Page text
============================================================

I saw Ryley Walker last Saturday. He was wondrous. Here is a video of Roundabout from the gig.
Try to catch him live. He is incredible.

Friday, 18 August 2017


A  poem about endings. Not sure I can explain exactly where it comes from. 
It is danger for any writer is to rely their usual tropes. To write from the default position, so to speak. Each poem needs to be unique, bespoke to the requirements of the concept.

Love Gone Sour

She informed me I'm like that song.
That I know the one,
that I've heard it on the radio.

She expects me to provide her
with the exact analogy
she can use to criticise me, again.

It was one of those points in life
that makes you add up the scores.
The kind that makes you question love.

A brief crystallisation of an awareness
that your life doesn't have to be like this.
Another push towards the door.

You know you will walk.
I am off to see Ryley Walker [again] next weekend. Here he is with the band.

Friday, 11 August 2017


I  was working on the allotment the other day, watering in the polytunnel, and that old blues song about never missing your water until the well runs dry came into my head. Over the rest of the after noon this poem wrote itself.

Something Else

He carried water to the well.
The yoke was heavy,
the water angry enough to slop.

============================================================

Stated goal
Please continue the poetry blog above, starting after the last line shown of the poem "Something Else."

============================================================

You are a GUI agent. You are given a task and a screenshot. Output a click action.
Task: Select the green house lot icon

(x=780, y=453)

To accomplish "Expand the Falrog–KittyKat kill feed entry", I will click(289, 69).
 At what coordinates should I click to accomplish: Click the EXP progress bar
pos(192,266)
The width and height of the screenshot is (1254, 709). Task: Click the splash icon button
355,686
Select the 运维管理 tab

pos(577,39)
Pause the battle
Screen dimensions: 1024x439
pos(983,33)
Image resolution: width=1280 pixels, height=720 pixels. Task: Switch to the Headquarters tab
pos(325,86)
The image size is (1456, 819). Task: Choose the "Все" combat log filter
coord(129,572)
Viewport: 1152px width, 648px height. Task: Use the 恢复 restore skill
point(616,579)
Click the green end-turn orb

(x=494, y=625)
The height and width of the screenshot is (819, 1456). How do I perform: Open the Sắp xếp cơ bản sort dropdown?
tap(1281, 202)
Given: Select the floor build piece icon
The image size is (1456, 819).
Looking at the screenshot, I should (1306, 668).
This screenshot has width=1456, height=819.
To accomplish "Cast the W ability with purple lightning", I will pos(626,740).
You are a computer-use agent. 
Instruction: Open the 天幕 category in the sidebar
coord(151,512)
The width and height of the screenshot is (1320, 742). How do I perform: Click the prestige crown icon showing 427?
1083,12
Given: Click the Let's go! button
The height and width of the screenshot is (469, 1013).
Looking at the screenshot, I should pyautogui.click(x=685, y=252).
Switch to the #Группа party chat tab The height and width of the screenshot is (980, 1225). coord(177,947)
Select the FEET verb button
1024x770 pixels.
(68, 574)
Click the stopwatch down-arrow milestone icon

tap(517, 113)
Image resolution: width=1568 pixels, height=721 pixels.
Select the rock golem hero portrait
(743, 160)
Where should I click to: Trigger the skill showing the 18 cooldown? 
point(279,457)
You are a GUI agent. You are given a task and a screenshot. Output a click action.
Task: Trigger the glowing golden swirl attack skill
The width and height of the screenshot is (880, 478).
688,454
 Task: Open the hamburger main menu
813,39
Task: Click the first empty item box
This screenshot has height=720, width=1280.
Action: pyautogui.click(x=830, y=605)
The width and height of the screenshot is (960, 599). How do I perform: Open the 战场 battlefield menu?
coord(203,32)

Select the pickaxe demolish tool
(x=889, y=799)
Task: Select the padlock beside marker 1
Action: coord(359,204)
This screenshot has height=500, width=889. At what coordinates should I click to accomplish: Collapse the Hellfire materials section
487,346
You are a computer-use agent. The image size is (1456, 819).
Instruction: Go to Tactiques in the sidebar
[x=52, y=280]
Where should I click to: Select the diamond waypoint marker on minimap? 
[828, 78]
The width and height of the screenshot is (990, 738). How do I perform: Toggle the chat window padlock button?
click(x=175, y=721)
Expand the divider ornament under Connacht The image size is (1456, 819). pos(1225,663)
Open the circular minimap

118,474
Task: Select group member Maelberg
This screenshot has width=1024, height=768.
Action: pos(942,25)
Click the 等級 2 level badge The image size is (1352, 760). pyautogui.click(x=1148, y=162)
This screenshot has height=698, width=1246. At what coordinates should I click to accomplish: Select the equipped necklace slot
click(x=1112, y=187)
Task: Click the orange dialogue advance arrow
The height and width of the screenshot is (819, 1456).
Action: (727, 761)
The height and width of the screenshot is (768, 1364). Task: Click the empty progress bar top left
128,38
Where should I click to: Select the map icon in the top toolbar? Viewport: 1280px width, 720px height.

============================================================

Exercise response
That none had asked him to,
was for him, beside the point.
He may have claimed
it was for the general good,
or Phariseed his pious intention.
There was an unquenched fury
in his every step.

Some people live their whole lives like that.
I think as it formed that I was trying to capture the essence of passive aggression
I tend to write more in my head these days. To get the poem into some shape before I write anything down. I don't think it's a better way of working just different.
Here is Peter Tosh with his version.


I have nothing to say about this poem.
It speaks for itself.

Sheila's Poem

We had hoped for death.
Crash landing
on this unexpected plateau,
where life continues mechanically
and the identical days merge.
Sometimes, across a great distance,
you speak,
words faint
ever more slippage.
There are no dials to turn,
or amplifiers to power up,
that just this once,would grant us 
clear communication.
Until next time.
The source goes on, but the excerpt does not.